Les énigmes mêlent observation, recherche et photo : les enfants participent au lieu d'écouter. Les automates de l'horloge astronomique, les canaux et les écluses sont sur le parcours, et le cœur de l'île est piéton.
Des versions gratuites circulent sous forme de PDF à imprimer soi-même. Il faut alors préparer le parcours, les énigmes et les solutions par ses propres moyens. Le jeu de piste de myCityHunt est payant, mais tout est prêt : navigation GPS, rôle individuel pour chaque participant, énigmes avec système de points et galerie photo privée après la partie.
Environ deux heures et demie, pour un parcours de 3,2 kilomètres. Les pauses sont possibles à tout moment et allongent d'autant la durée. Vous pouvez interrompre le jeu et le reprendre plus tard.
Le jeu de piste coûte à partir de € 12,99 par personne. La facturation se fait au nombre exact de participants, il n'y a donc pas de forfait de groupe. Les bons cadeaux sont valables trois ans à compter de l'achat et s'utilisent pour la ville et le circuit de votre choix.

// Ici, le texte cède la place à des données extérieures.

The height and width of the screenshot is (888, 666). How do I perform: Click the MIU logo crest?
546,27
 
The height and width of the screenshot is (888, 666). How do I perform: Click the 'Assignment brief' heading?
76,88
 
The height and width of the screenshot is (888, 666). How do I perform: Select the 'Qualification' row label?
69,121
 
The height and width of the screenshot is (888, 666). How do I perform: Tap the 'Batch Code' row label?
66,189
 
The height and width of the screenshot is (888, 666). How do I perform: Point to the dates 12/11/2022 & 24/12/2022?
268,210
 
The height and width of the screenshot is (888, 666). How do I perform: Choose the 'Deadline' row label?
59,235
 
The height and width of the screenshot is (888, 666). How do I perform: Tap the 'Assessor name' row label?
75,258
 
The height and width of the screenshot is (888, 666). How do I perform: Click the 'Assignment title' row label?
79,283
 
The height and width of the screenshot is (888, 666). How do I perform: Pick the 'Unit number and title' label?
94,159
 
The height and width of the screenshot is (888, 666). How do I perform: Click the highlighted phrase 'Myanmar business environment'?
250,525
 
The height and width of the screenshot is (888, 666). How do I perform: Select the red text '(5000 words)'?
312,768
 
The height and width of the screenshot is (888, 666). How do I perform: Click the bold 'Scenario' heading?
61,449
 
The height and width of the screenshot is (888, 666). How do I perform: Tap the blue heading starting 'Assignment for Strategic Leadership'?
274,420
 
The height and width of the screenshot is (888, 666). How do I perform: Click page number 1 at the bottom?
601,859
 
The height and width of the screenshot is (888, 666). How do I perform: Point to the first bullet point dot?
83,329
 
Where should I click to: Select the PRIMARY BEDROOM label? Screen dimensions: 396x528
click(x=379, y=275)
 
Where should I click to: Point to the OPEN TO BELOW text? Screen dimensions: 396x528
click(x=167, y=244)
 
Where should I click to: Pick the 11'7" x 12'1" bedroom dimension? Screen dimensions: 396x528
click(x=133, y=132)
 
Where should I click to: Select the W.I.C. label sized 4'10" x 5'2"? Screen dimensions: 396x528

Oui. Les grands groupes se répartissent en plusieurs équipes qui s'affrontent, et les résultats se comparent directement après la partie. La facturation se fait au nombre exact de participants. Des conditions particulières existent pour les entreprises.
Jeu de piste et chasse au trésor désignent le plus souvent le même format : un parcours à énigmes à travers la ville. Le géocaching, lui, consiste à chercher des contenants dissimulés à partir de coordonnées. Dans un jeu de piste, la ville visible reste le terrain de jeu : bâtiments, places et inscriptions fournissent les indices.